Kita Pasti Bisa!

3 0 0
                                    

"Minggu depan, saya gak mau ngeliat kamu telat lagi ya. Saya tau diluar hujan, tapi kamu bisa kan berangkat lebih awal. Ini kuis untuk menghitung seberapa kemampuan kamu. Saya gak peduli seberapa berpengaruhnya orang tua kamu disini. Tetap, saya harus tau kemampuan dasar kamu dalam kuliah.."

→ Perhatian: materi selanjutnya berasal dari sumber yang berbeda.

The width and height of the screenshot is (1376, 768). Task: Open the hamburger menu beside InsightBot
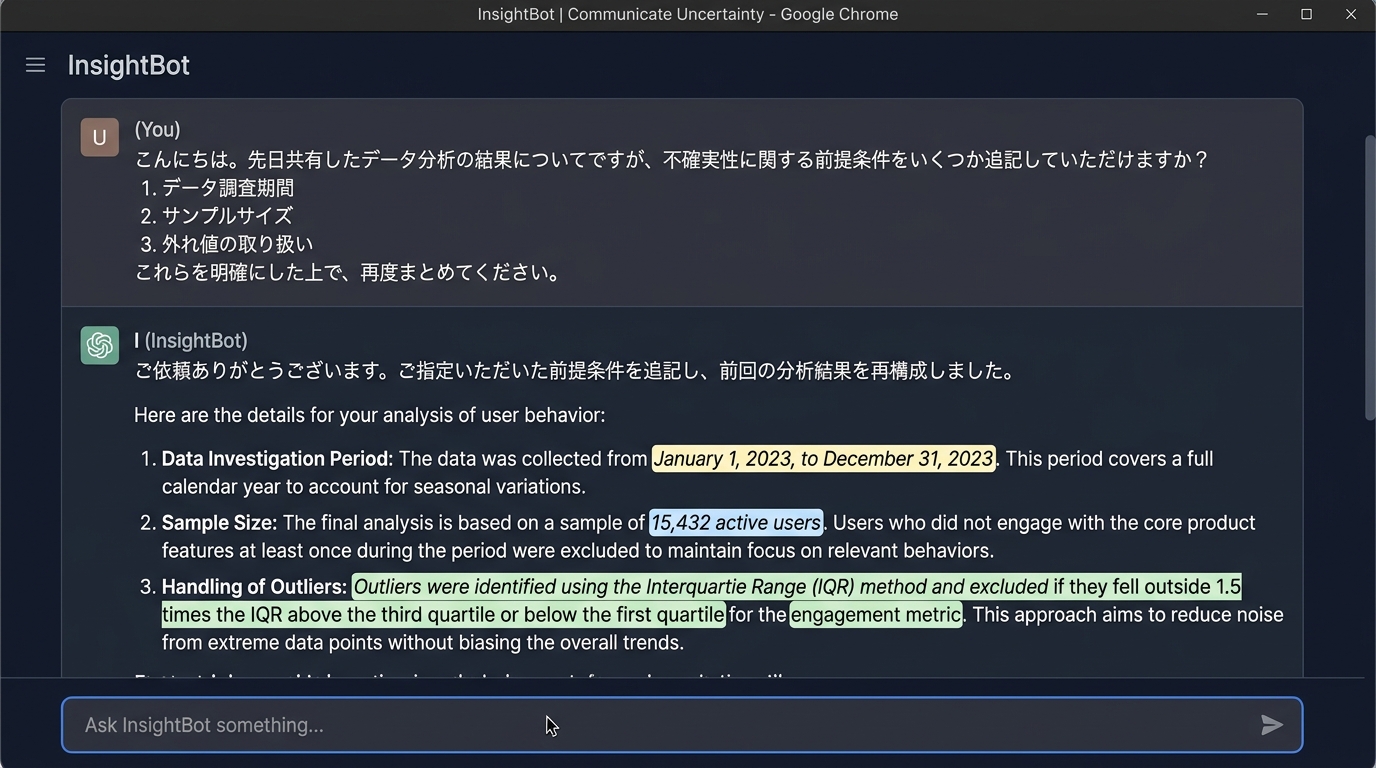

"Baik pak, saya minta maaf. Saya tidak akan mengulanginya lagi."

"Ya sudah, ada yang mau kamu pertanyakan lagi. Saya rasa sudah cukup nasehat dari saya."

"Tidak ada pak. Sekali lagi saya, mohon maaf."

Pak Anggoro sangat marah padaku, saat itu. Tampak sekali wajah kecewanya. Memang dia adalah salah satu orang berpengaruh di kampus. Ayahku, mempercayainya sebagai staf kampus yang bisa membimbingku untuk tetap berada dalam kelas untuk belajar. Namun, aku seringkali tidak memperhatikan apa yang ia inginkan. Bagiku, keinginanku yang lebih utama.

Aku bukan anak yang berada dalam pengawasan Ayah. Aku sudah dewasa.

Perlahan, anak tangga kuturuni lengkap. Langkahku kini mengarah ke arah kantin kampus. Mau gak mau gue harus cari kerja nih. Tapi dimana?

Pikiranku tidak karuan. Semakin ingin nekat saja. Toh, aku yang akan menentukan jalan hidupku sendiri. Ayah pasti akan bangga jika melihatku sukses dengan apa yang aku impikan.

Tiba-tiba aku tidak sengaja menabrak pohon yang tingginya hampir sama denganku. Mungkin karena aku berjalan sambil menunduk. Tidak peduli ada apa yang ada dihadapanku, main tendang dan main tabrak saja.

"Duh.. kok bisa pohon ini ada disini?" Gerutuku sambil mengusap kepalaku yang sedikit agak perih karena terkena batang pohonnya yang lumayan besar.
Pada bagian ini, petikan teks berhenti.